According to Marlys, it’s this hard work that gives her the ability to give back and be of service to others with substance use disorders.
“My scars serve a purpose to heal others in their journey of recovery,” she explained. “The journey is the destination,” she added.
Marlys is committed today to live life on life’s terms. “I do not get a medal for doing what everyone else does on a normal basis,” she said. “However, I do need to accept that I have to work harder because I am a survivor of physical abuse and mental abuse.”
Finding Hope through the Challenges
Marlys loves her life today.
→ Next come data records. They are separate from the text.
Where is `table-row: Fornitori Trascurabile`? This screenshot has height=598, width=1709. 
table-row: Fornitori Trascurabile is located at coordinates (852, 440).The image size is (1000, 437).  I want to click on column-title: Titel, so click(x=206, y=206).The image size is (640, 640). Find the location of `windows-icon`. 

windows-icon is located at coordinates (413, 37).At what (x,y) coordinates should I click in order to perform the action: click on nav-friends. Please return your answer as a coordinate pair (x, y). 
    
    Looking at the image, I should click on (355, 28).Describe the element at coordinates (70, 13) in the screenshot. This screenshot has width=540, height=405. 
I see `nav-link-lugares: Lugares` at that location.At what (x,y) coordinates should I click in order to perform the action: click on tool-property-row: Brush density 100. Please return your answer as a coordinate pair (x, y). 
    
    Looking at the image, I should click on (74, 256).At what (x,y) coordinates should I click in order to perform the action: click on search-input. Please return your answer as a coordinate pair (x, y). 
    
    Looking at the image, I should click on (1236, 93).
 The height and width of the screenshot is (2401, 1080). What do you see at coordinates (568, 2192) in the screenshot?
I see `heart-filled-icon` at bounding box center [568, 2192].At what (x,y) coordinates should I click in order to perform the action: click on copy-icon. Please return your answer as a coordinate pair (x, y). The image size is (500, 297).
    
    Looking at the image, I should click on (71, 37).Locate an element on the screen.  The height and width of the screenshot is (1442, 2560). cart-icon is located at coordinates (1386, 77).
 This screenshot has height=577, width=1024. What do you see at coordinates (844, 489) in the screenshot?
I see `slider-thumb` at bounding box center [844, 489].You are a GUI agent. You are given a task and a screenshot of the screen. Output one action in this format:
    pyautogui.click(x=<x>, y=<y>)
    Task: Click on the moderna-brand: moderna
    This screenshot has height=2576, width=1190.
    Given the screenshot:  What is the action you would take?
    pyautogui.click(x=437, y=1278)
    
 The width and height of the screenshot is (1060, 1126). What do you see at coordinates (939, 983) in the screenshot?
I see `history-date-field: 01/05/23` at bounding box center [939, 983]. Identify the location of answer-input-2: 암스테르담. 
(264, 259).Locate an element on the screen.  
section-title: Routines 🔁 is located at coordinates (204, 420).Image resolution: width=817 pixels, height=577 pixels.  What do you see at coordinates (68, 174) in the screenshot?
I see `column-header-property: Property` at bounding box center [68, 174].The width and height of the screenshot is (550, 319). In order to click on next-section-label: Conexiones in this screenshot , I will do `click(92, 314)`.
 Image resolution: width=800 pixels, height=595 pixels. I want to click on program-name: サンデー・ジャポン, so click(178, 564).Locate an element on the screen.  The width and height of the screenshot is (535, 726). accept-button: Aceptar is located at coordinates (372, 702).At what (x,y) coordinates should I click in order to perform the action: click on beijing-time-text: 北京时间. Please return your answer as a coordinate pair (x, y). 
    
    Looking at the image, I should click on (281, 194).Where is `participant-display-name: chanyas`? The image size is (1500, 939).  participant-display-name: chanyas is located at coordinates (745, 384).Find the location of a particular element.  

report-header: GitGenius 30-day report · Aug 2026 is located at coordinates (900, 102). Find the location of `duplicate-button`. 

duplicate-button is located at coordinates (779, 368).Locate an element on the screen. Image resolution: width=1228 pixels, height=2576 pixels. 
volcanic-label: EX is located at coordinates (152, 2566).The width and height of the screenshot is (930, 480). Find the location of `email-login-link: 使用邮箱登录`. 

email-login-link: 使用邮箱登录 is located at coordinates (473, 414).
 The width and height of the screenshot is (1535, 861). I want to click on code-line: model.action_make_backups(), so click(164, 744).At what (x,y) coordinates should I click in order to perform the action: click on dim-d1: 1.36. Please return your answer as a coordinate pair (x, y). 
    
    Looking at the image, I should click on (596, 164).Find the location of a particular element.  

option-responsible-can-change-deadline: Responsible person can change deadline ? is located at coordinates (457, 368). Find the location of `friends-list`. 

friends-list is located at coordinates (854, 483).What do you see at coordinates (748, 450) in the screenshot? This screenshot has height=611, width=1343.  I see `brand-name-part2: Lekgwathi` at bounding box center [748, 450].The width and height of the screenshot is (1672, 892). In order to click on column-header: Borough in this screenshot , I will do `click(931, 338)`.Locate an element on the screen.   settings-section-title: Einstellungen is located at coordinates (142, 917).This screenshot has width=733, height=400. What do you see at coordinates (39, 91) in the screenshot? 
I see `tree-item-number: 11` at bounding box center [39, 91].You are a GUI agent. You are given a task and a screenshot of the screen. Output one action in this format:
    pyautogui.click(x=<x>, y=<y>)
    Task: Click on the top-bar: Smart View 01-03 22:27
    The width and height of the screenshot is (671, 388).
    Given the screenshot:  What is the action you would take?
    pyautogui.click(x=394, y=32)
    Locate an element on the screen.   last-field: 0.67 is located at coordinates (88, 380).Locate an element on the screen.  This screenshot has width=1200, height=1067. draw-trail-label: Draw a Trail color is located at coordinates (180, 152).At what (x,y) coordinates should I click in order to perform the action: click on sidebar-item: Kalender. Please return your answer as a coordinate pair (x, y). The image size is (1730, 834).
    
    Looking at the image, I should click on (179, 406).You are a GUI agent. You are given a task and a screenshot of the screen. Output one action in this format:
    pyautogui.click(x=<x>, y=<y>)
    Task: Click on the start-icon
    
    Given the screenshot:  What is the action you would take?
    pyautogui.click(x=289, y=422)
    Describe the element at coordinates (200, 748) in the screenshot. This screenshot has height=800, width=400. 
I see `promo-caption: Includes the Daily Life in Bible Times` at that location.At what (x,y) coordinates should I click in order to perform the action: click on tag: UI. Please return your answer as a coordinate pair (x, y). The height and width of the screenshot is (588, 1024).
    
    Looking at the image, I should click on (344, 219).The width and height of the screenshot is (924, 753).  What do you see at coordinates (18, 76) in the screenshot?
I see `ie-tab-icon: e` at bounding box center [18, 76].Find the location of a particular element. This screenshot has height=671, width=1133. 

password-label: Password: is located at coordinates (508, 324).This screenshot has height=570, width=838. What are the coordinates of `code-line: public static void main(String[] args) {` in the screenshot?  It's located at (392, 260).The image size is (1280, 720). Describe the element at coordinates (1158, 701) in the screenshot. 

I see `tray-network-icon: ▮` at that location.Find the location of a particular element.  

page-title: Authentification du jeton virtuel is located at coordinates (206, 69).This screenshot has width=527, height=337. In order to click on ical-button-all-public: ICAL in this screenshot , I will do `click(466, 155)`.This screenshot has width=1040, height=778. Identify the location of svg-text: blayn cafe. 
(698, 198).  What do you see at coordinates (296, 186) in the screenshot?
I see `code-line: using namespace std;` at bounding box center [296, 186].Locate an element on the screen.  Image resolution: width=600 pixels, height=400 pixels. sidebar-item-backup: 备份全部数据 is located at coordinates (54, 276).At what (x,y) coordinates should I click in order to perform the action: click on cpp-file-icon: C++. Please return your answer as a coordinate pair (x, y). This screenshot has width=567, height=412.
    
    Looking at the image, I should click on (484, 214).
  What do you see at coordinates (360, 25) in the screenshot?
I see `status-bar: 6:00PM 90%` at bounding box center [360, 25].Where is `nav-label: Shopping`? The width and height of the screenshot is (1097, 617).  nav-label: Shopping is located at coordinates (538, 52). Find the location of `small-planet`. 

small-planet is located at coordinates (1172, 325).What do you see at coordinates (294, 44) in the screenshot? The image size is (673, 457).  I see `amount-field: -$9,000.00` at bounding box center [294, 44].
And, she sees how the hard times bring value to others. Her journey hasn’t been easy, but this makes it all the more valuable to others with similar issues.
“More than anything, I love life,” she said, “and I love the ups and downs. My scars serve a higher purpose of helping the next person,” she continued.
These scars, Marlys is quick to point out, aren’t riddled with shame, guilt, remorse, or hate any longer.
“I have the tools recovery has given me,” she said. “The same tools that I allowed to collect dust to help me get out of me; To discover me.”
For those still struggling, Marlys wants people to know there is hope. “You just need to have an open mind and quit letting those committees in your head win,” she said. “Be okay with asking for help,” she continued. “Be honest with yourself. It’s a journey and, it does get better if you allow it to.”